▶ Data excerpts:
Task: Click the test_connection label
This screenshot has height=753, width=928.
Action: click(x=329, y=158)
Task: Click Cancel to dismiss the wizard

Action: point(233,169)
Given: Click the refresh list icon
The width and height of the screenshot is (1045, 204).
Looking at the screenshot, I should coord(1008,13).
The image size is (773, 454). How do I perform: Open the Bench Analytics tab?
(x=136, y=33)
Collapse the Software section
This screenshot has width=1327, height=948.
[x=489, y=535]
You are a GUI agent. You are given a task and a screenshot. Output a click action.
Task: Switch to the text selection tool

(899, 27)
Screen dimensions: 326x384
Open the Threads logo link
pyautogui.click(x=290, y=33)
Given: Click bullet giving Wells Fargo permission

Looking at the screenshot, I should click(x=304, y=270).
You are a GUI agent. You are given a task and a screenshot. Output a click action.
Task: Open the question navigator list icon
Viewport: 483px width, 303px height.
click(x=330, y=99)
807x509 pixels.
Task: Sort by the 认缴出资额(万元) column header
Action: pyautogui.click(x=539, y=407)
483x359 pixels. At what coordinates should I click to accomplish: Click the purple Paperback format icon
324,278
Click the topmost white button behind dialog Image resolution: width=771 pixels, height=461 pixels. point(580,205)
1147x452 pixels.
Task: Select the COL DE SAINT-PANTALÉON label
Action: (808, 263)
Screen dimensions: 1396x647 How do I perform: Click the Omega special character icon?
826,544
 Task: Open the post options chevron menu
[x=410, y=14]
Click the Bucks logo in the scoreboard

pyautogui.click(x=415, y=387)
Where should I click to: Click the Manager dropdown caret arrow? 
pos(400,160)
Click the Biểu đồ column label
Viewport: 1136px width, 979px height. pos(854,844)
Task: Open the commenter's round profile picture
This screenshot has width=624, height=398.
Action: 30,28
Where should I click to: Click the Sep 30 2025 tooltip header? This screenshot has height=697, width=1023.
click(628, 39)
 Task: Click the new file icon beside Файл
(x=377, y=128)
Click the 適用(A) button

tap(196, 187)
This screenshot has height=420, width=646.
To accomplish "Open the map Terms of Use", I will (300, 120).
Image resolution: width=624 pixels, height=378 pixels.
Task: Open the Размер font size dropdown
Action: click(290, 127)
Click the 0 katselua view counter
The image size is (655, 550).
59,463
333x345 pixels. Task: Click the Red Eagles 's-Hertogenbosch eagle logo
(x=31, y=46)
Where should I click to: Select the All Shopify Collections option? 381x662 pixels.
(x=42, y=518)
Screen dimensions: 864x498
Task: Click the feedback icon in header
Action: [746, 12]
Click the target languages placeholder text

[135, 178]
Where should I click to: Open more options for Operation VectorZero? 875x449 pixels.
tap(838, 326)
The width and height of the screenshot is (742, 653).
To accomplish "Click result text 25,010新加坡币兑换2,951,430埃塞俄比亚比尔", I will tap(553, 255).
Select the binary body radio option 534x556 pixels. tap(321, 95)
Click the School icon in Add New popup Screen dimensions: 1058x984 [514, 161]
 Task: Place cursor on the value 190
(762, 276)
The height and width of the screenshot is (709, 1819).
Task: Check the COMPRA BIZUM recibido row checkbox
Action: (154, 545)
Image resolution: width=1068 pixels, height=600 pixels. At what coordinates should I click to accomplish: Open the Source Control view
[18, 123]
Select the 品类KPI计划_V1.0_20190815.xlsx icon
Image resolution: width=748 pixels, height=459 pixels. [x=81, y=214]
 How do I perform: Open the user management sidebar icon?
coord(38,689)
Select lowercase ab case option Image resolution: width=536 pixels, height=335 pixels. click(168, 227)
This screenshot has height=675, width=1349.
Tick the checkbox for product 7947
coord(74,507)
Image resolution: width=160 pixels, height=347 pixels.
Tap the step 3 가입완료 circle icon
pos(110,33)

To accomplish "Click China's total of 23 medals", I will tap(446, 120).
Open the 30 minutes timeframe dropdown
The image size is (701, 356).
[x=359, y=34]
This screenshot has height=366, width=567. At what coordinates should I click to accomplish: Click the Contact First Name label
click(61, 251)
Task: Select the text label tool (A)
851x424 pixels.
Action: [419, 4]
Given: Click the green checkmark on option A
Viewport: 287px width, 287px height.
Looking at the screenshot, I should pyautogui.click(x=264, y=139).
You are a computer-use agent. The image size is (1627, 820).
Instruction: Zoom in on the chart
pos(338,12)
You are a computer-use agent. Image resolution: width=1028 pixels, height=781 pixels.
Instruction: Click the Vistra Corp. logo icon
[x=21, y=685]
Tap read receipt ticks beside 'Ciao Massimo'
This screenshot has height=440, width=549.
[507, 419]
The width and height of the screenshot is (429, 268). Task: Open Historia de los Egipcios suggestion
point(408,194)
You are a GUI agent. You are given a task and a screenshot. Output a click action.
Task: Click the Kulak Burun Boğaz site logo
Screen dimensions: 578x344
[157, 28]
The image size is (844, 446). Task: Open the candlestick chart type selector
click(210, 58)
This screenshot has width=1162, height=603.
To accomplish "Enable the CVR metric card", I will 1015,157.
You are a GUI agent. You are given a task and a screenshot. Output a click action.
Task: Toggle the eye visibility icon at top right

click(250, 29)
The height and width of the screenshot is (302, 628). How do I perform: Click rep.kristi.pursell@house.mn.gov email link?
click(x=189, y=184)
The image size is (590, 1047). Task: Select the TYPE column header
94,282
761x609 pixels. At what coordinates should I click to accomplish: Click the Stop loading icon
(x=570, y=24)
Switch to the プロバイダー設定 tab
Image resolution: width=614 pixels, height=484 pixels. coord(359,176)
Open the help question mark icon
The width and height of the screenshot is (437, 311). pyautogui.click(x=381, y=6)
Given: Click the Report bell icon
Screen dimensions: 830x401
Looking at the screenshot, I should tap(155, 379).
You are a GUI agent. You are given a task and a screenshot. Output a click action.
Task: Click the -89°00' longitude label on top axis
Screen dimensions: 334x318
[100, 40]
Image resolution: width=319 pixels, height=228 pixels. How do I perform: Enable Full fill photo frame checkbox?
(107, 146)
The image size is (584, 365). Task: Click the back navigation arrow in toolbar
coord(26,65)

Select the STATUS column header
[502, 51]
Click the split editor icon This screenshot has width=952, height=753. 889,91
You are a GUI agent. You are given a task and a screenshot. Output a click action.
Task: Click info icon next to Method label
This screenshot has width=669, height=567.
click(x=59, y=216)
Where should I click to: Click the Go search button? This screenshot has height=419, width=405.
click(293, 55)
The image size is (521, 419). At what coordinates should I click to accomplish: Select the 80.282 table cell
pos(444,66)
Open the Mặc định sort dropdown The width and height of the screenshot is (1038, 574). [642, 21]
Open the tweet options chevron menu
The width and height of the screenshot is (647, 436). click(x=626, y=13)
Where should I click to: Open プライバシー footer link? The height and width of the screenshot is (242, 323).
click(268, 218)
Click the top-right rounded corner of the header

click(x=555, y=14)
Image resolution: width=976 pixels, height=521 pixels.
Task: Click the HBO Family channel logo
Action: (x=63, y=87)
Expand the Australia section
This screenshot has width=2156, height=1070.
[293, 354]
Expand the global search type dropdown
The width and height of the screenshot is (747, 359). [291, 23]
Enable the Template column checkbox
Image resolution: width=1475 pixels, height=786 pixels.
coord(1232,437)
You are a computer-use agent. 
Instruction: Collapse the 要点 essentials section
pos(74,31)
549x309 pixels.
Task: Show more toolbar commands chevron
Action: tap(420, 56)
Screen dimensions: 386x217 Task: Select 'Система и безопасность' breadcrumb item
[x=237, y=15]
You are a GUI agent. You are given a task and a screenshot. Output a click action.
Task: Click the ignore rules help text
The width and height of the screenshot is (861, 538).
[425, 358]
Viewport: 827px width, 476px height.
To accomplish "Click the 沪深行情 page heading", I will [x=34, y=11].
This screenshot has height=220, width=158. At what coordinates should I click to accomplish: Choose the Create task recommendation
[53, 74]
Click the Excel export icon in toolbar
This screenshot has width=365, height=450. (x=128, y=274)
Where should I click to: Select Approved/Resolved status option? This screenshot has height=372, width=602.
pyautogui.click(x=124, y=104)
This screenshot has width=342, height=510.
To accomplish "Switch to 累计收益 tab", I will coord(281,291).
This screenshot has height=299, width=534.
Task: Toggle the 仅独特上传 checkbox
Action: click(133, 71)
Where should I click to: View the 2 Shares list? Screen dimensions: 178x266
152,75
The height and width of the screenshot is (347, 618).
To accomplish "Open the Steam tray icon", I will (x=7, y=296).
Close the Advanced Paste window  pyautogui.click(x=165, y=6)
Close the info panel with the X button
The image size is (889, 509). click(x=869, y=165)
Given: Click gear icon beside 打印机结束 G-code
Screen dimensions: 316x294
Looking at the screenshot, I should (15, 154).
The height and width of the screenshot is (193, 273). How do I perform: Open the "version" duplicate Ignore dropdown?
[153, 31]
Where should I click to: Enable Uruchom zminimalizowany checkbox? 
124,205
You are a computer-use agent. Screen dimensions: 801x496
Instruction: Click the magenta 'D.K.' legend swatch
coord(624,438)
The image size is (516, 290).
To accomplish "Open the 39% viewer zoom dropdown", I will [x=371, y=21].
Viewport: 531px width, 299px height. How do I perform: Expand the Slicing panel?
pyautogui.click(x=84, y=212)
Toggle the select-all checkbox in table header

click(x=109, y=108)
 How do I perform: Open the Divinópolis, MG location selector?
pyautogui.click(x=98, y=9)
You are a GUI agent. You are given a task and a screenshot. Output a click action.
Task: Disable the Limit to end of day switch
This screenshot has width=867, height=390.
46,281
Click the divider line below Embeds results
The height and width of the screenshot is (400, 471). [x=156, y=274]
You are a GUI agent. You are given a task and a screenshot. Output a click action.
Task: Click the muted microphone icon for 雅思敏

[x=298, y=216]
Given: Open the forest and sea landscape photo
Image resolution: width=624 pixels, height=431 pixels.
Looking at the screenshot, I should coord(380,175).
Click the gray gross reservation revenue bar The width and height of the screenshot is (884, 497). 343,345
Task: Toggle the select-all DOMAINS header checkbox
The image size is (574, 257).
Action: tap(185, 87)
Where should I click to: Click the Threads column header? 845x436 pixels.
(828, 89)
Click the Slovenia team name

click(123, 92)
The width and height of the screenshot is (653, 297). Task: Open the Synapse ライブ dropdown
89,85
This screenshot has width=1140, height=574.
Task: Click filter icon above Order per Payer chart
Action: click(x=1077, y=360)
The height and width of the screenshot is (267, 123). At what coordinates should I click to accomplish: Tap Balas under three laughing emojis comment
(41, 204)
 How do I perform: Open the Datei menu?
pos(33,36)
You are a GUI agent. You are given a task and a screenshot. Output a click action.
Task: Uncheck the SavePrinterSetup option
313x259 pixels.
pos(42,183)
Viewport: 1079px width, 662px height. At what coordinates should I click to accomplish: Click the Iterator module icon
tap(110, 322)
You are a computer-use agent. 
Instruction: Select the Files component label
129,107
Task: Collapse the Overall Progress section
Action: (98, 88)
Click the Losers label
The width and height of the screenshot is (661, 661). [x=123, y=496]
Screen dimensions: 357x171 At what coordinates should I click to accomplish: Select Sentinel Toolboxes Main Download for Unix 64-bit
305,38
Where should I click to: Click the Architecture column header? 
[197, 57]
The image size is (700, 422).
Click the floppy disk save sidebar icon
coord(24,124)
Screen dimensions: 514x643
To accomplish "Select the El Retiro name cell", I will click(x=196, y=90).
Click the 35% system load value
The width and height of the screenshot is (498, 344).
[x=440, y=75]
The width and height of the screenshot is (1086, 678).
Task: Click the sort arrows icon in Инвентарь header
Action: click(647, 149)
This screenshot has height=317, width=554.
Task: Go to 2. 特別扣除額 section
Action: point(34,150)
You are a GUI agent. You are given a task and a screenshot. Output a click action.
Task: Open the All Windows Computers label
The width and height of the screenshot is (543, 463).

▶ What to work on:
What are the lines, exactly as written above, from the line with "Given: Click the Report bell icon" to the line with "Task: Click the -89°00'", both included? Output only those.

▶ Output for this task:
Given: Click the Report bell icon
Screen dimensions: 830x401
Looking at the screenshot, I should tap(155, 379).
You are a GUI agent. You are given a task and a screenshot. Output a click action.
Task: Click the -89°00' longitude label on top axis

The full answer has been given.